Por esa vía, pues, se fue elaborando la demolición y el derrumbamiento del conjunto peruano. Con un ingrediente muy importante, claro, como fueron las revoluciones que la potente progresión del "Cebolla" Rodríguez le dio al pasaje de los tres cuartos de cancha hacia el área visitante, y también con el respaldo otra vez monumental del empuje ordenado que, fundamentalmente Diego Pérez, y también su "compadre" Walter Gargano, ejercieron en el mediocampo.
Al final, esa sonrisa al mejor estilo Carrasco que se dibujó en la cara del impotente "Chemo" Del Solar, vino a ser igual que la de esos boxeadores a los que les pegan abajo y, ya sea entrándoles en la zona del hígado o de las costillas, terminan ganándoles por nocaut. Uno los ve mentalmente lúcidos, pero no pueden tenerse en pie, porque el rival los dejó "sin piernas" y sin aire.

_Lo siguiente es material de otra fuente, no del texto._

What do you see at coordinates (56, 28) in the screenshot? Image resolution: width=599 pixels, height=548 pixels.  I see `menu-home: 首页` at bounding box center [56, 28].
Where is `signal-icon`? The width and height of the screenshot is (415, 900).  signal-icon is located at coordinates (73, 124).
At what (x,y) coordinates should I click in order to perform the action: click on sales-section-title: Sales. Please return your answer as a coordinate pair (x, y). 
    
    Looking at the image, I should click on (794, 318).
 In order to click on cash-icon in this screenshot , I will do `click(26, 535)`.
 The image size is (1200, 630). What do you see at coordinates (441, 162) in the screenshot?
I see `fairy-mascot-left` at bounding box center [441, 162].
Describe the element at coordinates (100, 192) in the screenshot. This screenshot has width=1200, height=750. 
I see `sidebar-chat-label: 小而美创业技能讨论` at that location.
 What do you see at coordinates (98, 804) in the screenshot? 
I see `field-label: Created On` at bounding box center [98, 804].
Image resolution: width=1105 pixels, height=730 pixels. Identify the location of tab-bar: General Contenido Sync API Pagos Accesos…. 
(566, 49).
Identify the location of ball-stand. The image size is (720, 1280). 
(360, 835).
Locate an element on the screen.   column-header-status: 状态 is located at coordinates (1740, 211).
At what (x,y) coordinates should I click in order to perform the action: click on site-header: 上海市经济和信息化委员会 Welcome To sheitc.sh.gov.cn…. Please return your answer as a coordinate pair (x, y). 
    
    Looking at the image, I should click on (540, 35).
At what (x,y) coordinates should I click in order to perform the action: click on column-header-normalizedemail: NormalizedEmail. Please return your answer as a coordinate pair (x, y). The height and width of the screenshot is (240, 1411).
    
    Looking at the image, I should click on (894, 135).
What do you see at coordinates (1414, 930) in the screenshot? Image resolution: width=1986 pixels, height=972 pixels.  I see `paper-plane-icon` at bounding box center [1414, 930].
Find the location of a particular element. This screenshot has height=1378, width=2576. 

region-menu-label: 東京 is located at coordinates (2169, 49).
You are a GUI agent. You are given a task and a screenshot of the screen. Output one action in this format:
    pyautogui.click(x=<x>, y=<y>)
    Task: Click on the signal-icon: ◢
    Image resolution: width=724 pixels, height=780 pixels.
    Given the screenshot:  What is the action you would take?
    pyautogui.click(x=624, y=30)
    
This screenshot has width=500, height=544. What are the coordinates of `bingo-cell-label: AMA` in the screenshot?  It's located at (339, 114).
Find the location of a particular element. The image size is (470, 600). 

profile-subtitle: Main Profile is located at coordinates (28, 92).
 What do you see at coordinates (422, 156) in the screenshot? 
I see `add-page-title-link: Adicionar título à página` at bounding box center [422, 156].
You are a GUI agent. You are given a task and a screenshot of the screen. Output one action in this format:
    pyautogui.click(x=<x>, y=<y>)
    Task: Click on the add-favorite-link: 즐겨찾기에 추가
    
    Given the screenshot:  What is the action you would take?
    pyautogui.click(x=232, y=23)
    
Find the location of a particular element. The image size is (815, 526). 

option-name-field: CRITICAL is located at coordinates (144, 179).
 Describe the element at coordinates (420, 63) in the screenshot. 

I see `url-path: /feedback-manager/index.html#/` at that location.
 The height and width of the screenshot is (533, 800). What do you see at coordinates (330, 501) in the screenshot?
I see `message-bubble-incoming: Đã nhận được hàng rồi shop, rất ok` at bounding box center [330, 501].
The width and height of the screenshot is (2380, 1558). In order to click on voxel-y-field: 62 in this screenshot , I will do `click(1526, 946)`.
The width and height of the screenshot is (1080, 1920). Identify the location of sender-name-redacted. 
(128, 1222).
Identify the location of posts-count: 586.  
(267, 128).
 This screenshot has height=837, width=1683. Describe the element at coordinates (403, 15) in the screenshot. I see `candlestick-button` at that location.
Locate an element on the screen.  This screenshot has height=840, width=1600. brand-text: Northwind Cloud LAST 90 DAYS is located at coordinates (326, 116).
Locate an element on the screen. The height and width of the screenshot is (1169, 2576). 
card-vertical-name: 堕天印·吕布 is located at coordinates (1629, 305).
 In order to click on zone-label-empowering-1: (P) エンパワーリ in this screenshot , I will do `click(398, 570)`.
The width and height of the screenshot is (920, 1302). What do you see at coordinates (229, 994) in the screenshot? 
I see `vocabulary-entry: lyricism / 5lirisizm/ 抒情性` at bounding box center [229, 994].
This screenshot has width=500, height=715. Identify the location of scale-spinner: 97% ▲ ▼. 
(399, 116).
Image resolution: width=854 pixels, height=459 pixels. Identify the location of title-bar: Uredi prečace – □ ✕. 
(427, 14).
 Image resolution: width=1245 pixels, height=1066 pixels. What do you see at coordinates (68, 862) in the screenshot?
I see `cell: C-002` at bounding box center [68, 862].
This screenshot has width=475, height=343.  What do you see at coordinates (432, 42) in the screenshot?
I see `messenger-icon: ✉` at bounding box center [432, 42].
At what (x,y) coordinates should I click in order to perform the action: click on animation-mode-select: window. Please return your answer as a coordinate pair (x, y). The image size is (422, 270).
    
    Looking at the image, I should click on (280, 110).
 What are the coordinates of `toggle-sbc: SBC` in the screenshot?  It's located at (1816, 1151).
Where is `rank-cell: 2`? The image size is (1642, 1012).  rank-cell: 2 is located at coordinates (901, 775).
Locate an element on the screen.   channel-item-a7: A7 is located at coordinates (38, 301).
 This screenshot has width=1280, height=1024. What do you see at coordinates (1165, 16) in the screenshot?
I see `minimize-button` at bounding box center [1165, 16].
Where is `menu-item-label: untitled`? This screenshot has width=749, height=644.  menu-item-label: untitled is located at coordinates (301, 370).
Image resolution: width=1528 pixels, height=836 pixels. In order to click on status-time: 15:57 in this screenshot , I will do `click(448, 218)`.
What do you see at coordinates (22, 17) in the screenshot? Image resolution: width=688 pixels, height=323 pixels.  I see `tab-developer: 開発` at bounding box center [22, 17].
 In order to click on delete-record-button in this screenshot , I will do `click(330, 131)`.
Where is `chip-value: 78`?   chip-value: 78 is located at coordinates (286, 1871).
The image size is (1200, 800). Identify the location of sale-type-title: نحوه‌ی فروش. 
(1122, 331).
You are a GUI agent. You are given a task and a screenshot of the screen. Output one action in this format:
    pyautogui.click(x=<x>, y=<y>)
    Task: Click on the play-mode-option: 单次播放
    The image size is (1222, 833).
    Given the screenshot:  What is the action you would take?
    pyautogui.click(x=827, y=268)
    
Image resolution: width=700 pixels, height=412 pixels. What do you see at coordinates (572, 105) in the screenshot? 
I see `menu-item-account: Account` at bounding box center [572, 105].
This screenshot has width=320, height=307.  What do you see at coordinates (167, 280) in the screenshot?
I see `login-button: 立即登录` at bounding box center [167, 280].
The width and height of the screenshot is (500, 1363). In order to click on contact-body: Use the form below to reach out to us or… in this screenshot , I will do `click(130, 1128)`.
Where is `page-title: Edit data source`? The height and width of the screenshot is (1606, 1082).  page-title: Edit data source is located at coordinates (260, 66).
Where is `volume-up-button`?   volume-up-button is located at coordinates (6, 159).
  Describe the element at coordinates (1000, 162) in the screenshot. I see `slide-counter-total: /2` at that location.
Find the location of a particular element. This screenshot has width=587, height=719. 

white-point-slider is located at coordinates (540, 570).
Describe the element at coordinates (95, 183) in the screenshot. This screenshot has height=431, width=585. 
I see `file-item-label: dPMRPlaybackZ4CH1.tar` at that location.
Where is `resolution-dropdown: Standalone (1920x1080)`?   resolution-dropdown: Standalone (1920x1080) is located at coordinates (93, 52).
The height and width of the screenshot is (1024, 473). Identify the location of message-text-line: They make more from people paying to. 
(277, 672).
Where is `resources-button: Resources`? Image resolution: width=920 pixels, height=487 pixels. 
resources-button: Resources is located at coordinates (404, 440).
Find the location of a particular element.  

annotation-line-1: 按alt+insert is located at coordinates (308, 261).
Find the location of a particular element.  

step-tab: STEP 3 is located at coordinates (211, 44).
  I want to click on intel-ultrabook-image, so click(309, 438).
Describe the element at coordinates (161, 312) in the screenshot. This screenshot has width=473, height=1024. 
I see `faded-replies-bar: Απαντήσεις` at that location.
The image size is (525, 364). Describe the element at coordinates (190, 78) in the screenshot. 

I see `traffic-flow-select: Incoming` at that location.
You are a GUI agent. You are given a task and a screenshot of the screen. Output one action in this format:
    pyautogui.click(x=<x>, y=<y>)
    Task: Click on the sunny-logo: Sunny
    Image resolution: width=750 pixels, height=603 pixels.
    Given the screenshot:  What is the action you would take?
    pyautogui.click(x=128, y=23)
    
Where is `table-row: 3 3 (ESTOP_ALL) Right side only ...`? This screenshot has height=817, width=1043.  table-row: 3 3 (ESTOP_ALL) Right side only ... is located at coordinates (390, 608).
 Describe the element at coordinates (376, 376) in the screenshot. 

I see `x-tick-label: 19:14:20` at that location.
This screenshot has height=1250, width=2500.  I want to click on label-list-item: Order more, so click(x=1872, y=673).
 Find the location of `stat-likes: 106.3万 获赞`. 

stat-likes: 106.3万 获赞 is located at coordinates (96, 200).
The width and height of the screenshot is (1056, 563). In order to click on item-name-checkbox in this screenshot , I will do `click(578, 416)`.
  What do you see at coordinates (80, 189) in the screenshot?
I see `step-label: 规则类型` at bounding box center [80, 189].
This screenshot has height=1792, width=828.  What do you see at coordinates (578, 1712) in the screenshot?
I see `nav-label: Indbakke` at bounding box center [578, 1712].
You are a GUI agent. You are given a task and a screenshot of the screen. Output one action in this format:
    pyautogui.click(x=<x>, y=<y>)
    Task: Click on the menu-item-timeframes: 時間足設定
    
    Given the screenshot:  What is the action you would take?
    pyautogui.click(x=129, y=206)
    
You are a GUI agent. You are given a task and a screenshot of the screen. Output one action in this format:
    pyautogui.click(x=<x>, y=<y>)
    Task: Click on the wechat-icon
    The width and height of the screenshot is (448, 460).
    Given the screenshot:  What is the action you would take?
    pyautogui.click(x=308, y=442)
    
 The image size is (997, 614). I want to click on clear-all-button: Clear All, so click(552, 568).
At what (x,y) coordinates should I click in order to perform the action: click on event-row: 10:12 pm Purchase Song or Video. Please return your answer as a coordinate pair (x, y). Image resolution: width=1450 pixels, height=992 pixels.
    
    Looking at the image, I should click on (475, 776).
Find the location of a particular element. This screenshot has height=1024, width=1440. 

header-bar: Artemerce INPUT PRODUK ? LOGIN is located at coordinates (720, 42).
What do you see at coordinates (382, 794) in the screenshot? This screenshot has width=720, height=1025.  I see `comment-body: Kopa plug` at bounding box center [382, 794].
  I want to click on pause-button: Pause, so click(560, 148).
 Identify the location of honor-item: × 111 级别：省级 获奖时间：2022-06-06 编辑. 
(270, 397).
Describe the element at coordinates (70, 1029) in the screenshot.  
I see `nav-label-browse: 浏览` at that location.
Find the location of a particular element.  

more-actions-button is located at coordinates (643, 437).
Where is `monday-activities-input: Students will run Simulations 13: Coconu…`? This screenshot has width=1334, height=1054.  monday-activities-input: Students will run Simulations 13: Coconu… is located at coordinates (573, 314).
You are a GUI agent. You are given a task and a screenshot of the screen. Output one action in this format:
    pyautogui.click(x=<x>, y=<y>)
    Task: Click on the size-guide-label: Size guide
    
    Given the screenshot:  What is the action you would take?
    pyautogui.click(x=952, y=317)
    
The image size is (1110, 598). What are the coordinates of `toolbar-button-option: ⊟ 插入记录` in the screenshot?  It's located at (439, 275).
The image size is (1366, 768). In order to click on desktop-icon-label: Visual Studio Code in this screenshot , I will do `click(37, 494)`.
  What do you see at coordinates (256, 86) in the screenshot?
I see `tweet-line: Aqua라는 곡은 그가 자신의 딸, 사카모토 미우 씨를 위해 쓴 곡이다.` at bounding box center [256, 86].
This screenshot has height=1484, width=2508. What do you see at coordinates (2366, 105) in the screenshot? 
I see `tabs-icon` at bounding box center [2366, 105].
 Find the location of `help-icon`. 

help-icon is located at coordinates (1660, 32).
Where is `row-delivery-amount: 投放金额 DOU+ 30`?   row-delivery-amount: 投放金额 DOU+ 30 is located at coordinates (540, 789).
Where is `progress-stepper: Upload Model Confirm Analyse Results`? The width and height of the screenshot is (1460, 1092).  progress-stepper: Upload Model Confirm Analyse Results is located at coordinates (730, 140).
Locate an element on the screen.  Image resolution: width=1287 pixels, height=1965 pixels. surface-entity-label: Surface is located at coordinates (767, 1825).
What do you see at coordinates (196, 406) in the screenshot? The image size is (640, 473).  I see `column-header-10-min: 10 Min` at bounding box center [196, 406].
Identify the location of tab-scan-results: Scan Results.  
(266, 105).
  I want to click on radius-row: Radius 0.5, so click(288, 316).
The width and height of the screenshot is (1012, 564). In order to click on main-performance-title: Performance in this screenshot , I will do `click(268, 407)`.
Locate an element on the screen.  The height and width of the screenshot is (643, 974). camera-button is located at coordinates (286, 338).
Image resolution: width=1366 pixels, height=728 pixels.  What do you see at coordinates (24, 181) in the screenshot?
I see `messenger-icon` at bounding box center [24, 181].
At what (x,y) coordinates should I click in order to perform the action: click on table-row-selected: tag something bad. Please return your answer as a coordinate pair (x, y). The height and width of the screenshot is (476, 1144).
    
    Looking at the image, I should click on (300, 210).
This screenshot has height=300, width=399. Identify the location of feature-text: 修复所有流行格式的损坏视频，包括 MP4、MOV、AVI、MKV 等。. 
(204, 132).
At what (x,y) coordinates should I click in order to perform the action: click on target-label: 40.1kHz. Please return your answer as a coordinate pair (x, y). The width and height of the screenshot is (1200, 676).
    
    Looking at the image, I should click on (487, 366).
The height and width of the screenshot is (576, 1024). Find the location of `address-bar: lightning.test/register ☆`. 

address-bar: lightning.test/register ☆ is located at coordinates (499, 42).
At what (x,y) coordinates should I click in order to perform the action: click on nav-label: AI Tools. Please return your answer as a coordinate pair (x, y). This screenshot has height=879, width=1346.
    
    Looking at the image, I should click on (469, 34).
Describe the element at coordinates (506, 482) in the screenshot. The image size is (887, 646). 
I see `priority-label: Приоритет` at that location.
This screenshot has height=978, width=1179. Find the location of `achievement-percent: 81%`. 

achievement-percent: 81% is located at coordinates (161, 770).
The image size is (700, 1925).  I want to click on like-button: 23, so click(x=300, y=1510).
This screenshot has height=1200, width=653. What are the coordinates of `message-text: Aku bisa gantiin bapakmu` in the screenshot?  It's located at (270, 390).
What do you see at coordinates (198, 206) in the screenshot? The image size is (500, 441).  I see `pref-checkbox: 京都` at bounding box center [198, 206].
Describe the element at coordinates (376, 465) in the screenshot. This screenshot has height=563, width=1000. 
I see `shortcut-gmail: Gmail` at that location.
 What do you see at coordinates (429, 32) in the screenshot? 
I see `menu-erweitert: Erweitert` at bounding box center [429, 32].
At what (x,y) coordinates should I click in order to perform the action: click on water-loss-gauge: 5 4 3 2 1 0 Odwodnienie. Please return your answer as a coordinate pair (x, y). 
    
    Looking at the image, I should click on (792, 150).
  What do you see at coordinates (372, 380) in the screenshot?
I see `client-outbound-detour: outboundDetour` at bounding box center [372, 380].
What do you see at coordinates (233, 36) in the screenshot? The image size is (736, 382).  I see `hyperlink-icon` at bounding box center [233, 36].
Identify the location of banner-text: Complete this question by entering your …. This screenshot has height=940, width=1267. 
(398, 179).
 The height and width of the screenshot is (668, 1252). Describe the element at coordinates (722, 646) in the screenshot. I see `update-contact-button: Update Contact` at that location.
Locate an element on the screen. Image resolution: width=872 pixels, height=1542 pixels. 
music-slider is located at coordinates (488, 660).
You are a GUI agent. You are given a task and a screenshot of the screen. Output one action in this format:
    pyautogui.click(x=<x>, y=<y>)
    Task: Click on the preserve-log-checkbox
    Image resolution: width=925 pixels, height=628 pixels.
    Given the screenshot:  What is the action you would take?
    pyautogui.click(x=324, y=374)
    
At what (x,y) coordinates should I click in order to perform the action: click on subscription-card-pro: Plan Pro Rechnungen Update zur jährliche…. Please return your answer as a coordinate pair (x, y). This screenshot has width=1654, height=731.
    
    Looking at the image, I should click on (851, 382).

Si Perú terminó siendo un flan, fue de tantos golpes de izquierda y derecha que, por las calles que dejó abiertas Forlán sobre el costado del ataque opuesto al que ocupaba en forma alternada, le metió Uruguay en los dos flancos de la retaguardia.
Igual que un péndulo
Anotó dos de sus tres goles por la izquierda, como lo hizo en el tercero al cabecear sobre el segundo palo; pero Forlán fue importante no sólo por eso, sino también por las calles que dejó al tirarse a ambos costados del ataque.
La actitud fue clave
A la luz de la goleada, la jugada pudo pasar por irrelevante; sin embargo, la actitud y determinación que tuvo todo el equipo desde el arranque, fue la misma con la cual Forlán remató el penal para conquistar el segundo tanto.
El tornillo y la bisagra
Diego Forlán y Carlos Bueno. El artiguense tuvo la virtud de "acompasarse" a los movimientos del primero, picando en forma sincronizada con el atacante del Atlético de Madrid, de manera que cuando éste "caía" por una punta o la otra, no se superponían en el frente de llegada.
Con cebolla es bueno
El quinto gol de Uruguay, y segundo de Bueno, fue una prueba de la profundidad del "Cebolla" -que le devolvió la pared al artiguense para que anotara- por la izquierda, cuando Forlán le dejó libre esa zona del ataque.
Hay que poner cabeza
El cuarto tanto celeste, y primero de Bueno, fue una prueba de la potencia del artiguense que, en un corner ejecutado por Forlán desde la izquierda, se anticipó a la defensa peruana con un preciso cabezazo.